UGC and education ministry officials say many universities have virtually turned into family businesses. "If a third of trustee members are academics, there will be a balance at the board. It will also reduce the chance of corruption," an UGC official said, wishing not to be named.
UGC officials have pointed out that on many occasions the "profiteering attitude" of trustees created a "non-congenial" academic atmosphere. They have said most of the trustees at private universities are businessmen and politicians, and that some of them are educationists.
"I think the decision of having more academics at trustee boards is a good one. That trustees cannot hold offices of profit is also positive. Many trustee board members do not act responsibly; they want to take some benefits," said former UGC chairman Prof Nazrul Islam.
Contacted, Association of Private Universities of Bangladesh (APUB) Chairman Sheikh Kabir Hossain said, "If the educationists invest in the university, there are no objections regarding the matter. They themselves can invest or the government can invest on their behalf."
About the appointment of observers, he said observers are usually appointed in companies when they face losses.
"But private universities are non-profit, there is no reason to appoint observers at these institutions. Each university has a syndicate with representatives of the chancellor and the UGC, who act like observers," Hossain said.
Usually, trustee board members do not take a sitting allowance. Trustees and their families should not hold offices of profit at universities as it is a conflict of interest, he added.
MORE SPACE, MORE RESERVE FUND
The draft amendment proposes that a private university will get approval if it has an area of at least one lakh square feet, whether owned or rented. Currently, a private university can have approval if it has at least a 25,000 square feet space.
It says a private university should have at least five acres of land to establish a permanent campus. But this provision will not apply to universities that were set up before the proposed amendments are enacted. Currently, a university needs at least one acre of land for permanent campuses in Dhaka and Chattogram metropolitan areas, and two acres in other areas.
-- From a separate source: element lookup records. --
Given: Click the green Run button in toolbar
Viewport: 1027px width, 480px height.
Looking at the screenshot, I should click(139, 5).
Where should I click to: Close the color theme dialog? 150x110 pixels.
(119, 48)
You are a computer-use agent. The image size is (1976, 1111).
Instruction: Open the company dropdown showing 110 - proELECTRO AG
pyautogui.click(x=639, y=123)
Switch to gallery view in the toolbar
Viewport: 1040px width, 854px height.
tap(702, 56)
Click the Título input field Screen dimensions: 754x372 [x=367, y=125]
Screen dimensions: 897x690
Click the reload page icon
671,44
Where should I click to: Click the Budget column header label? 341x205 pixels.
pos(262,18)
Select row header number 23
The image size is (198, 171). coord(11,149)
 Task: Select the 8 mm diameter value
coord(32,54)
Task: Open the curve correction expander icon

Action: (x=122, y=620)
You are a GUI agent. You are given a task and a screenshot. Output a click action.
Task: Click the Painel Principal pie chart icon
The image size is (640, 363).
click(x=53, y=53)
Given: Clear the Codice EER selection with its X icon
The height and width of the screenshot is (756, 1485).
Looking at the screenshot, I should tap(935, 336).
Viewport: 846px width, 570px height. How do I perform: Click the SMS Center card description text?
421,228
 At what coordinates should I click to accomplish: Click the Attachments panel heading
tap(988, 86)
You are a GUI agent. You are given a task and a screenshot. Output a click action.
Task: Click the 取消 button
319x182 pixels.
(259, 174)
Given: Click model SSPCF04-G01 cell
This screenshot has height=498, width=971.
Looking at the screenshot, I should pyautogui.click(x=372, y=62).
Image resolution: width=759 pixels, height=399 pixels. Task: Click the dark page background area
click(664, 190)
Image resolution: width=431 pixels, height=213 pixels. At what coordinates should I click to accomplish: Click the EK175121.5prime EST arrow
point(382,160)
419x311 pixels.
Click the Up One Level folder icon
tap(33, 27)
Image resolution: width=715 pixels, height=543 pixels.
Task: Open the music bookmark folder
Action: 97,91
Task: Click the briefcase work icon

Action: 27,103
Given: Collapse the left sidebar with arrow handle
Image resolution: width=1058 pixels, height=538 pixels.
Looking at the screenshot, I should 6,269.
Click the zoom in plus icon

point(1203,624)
As for a reserve fund, the draft says a private university in Dhaka and Chattogram should have Tk 8 crore, a university in other metropolitan cities Tk 5 crore, and a university in other places Tk 3 crore. Under the existing law, reserve fund for universities in Dhaka and Chattogram is Tk 5 crore, for those in other metropolitan cities Tk 3 crore, and for those in other places Tk 1.5 crore.
The new draft also proposes that maternity leave for female teachers, officers and employees should be fixed in line with the latest government order and there should be a guideline for study leave of teachers.
NO CHANGE OF TUITION FEES
Under the existing law, private universities can fix tuition and other fees taking into consideration the socio-economic conditions, after securing approval of the UGC.
The draft amendment retains this provision but adds that universities will need to take approval before bringing any changes to the existing fee structures. The universities will not be able to change fees that were fixed during enrolment of students to a course till the completion of the said course.